1. Sugar-free pudding
You can either pack ready-made sugar-free pudding Jell-O cups or make a larger container of sugar-free pudding and pack a quarter cup of it into a reusable plastic container. Sugar-free pudding will not only be a tasty dessert for your little one, but it will also help your child feel like a “normal” kid when the other kids have dessert.
2. String cheese
String cheese provides an excellent source of calcium without a lot of calories or sugar. String Cheese String cheese comes in a variety of types, including cheddar and mozzarella. Plus, not only is it fun to eat, but it’s a treat that other kids will probably have in their lunches too!
3. Pomegranate Seeds
Pomegranate seeds are a sweet snack and can serve as a replacement for those popular high-sugar gummy fruit snacks that many children pack in their school lunches. In order to easily separate the seeds of the pomegranate from the skin, soak a cut pomegranate in water while peeling away at the seeds.

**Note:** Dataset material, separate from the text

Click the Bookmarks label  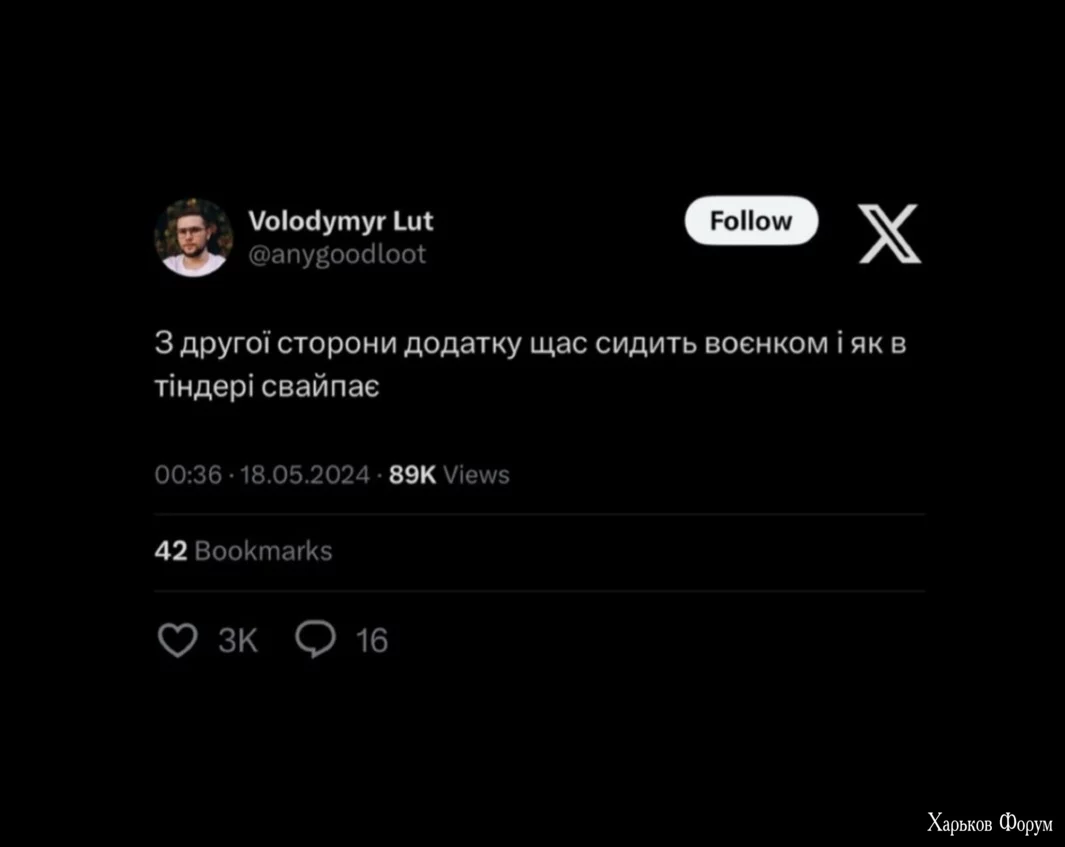[264, 551]
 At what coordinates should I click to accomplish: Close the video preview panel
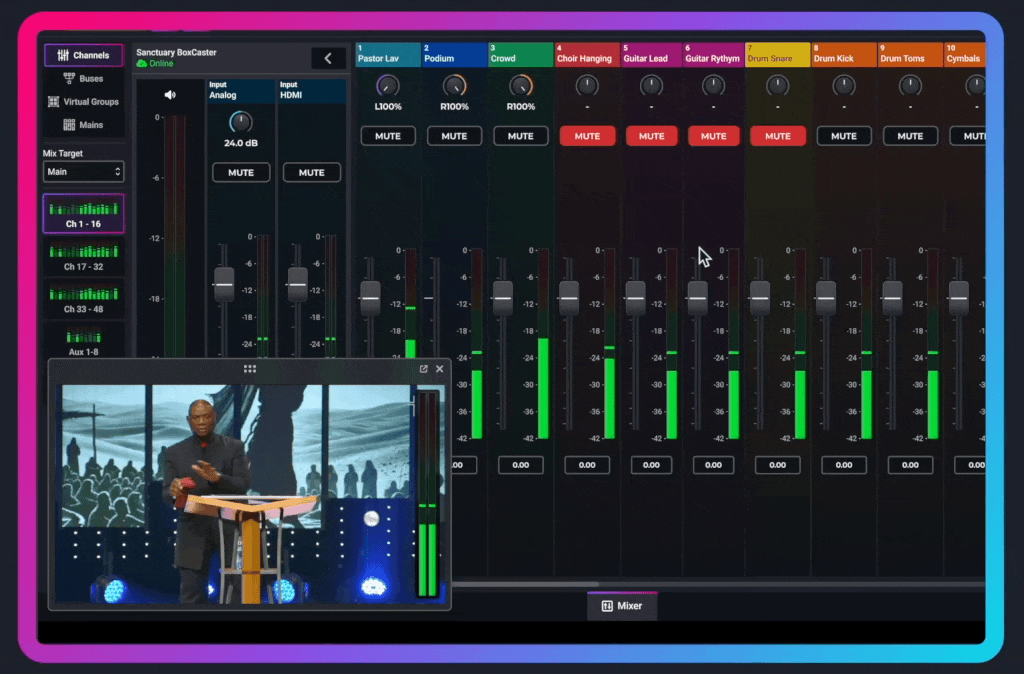tap(440, 369)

4. Apple slices and sugar-free caramel
Send your child to school with a special treat of apple slices and sugar-free caramel dip. This lunch-box surprise will not only leave your child feeling like he or she is getting a special snack, but your child will also have a treat that other children will want to try. (As you can imagine, lunch-box envy is sometimes hard to get with a Diabetic lunch box!)

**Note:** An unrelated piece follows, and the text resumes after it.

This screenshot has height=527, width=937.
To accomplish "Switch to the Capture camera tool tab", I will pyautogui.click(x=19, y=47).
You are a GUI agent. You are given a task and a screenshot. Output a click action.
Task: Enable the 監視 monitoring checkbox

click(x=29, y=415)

Keep in mind that in addition to bringing a bag lunch to school, many students also have the option of ordering cafeteria food. Many schools will allow Diabetic children to have special diabetic diet meals in the cafeteria, but sometimes the parents have to supply the school with these special foods in advance. Speak with your child’s school nurse or principal to learn more about what the school can do to accommodate special meals for your child.

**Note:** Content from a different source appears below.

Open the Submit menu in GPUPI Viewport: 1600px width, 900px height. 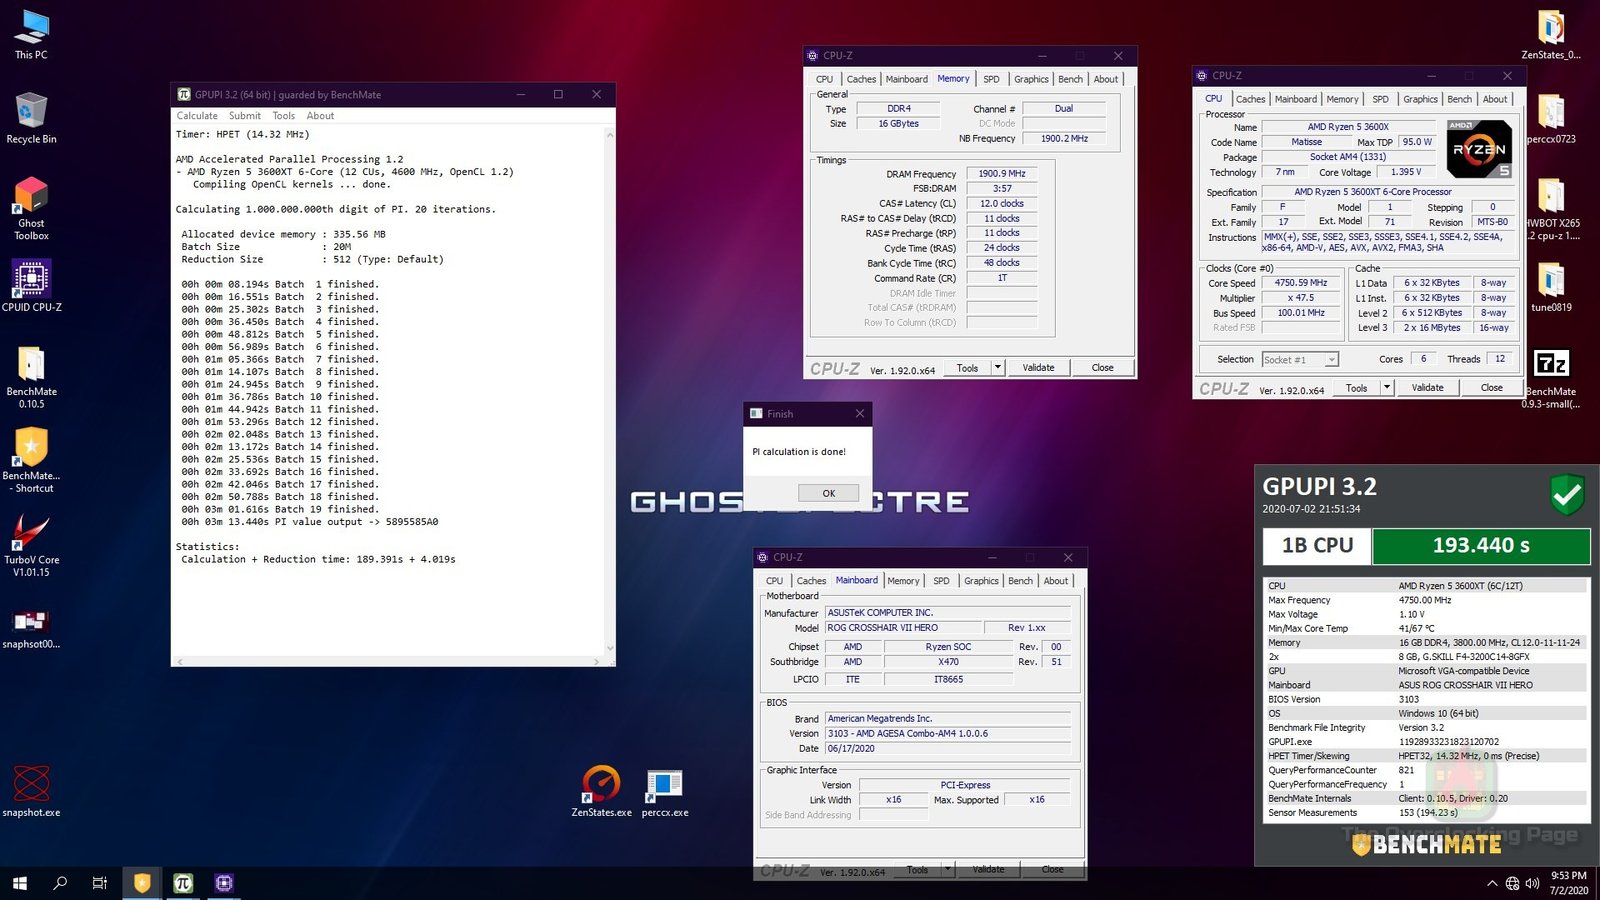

For example, if the menu of the day features ice cream, then find out if you can supply special sugar free desserts for your child so that he or she does not feel left out when other children have their frozen favs. Also, if there is a cafeteria meal that is not healthy for your child, such as carbohydrate-rich pizza, then ask your school if they can heat a special low-carb pizza for your child. Again, you may have to supply these meals for the school, but going out of your way to make sure that your child can eat similar foods for diabetics to other children will help your child feel more included and less “different” because of his or her diabetes.